Il est mignon. Il est assis sur le pouf en cuir
près du feu, le chien presque vautré sur ses genoux. Il porte un gros pull
rouge et Ben, couché devant le feu a posé sa tête sur les jambes de son copain
ou bien est-ce sur le dos du chien, je ne vois pas bien depuis l’endroit où je
suis assis. Il lit Garfield. A la radio c'est Chicago qui chante "you're the inspiration". Pas
nouveau ça (1990-95?), pourtant ça plait aux garçons.
Nous avons dîné d'une omelette aux champignons
parfumés et à l'aillé (trouvé au rayon frais de Zabar's, quand je suis allé
acheter le riz et les fromages pour le risotto de midi). Je suis heureux avec
David bien que nous ne puissions vivre toujours ensemble, lui travaillant ici
et moi faisant des allers-retours entre New-York, Londres et la France... Mais
parfois, la fraîcheur des garçons comme Will et Benedict, comme le petit
jardinier rencontré l'autre jour sur MSN et qui vit à Nantes, ou Ladislas, le
jeune musicien rencontré dans le train Paris-Bordeaux le mois dernier,
m'attirent et mon désir se fait intenable. J'ai pourtant passé l'âge de courir
après tous les corps adolescents qui s'offrent souvent volontiers, le plus
souvent sans souci du lendemain. Je veux rester fidèle comme David m'est
fidèle.
L’assouvissement des pulsions et l’infidélité sont
en contradiction avec mon éthique de vie, ma conception de l’amour. Succomber
au désir sans entrave est trop la règle
dans ce milieu homo que je déteste et que nous fréquentons le moins possible.
Tirer sur tout ce qui bouge et consommer comme on respire. La baise pour la
baise... Berk.
J'aime faire l'amour. J'adore les corps d'ados,
surtout ici où la plupart des garçons respire la santé, où ils sont beaux,
musclés et la plupart du temps circoncis comme moi ; mais j'aime aimer, pleurer, m'inquiéter de
savoir si mon amour est partagé, laisser monter mon désir et espérer jusqu'à ce
que celui que j'aime veuille s'unir à moi, et en partageant le même plaisir,
partager le même bonheur. C'est surement la chanson de Ricky Martin "I don't care" qu'écoutent les
garçons qui me fait écrire tout ça. Ils dansent avec le chien maintenant !

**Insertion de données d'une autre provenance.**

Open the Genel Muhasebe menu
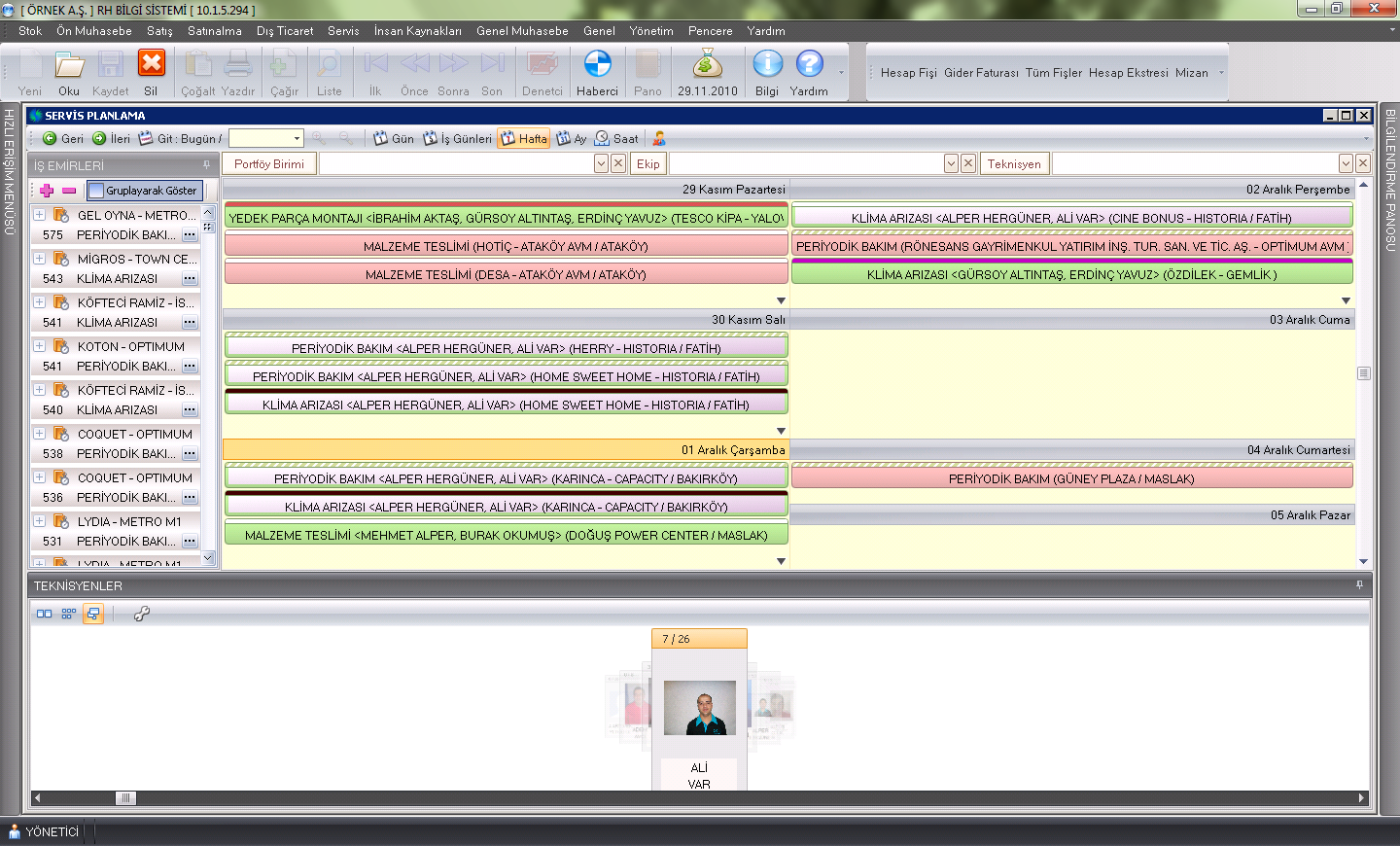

Les homophobes, comme la mode appelle ceux qui ne
partagent pas le goût des garçons pour les garçons, critiquent à juste titre
cette incapacité de la plupart des homos à vivre une relation stable, une
sexualité retenue, bridée par la fidélité et le respect d'eux-mêmes. Je suis
d'accord avec eux, au risque de me faire lapider par les militants gays
new-yorkais ou parisiens... Je ne suis heureux dans ma sexualité et dans ma
relation amoureuse que lorsqu'elle est stable et respectueuse de l'autre. Les
coups d’un soir laissent toujours un goût d’amertume et le corps se sent sale. Non,
je n’aime pas ces comportements outrés, provocateurs, jamais repus… Si je suis
capable de vivre une relation passionnée, et intense, je la savoure bien plus quand
elle est apaisée, physiquement posée, paisible, même si l'amour reste ardent et
nos nuits ma foi assez agitées et chaudes - malgré la température extérieure...
Ces notes écrites avec en fond sonore Audra
McDonald "your daddy's son".
Les garçons font du bruit, j'ai mis un casque et
fermé la porte. David vient de faire un thé vert bouillant avec du Cointreau.
Un régal pour affronter la froidure.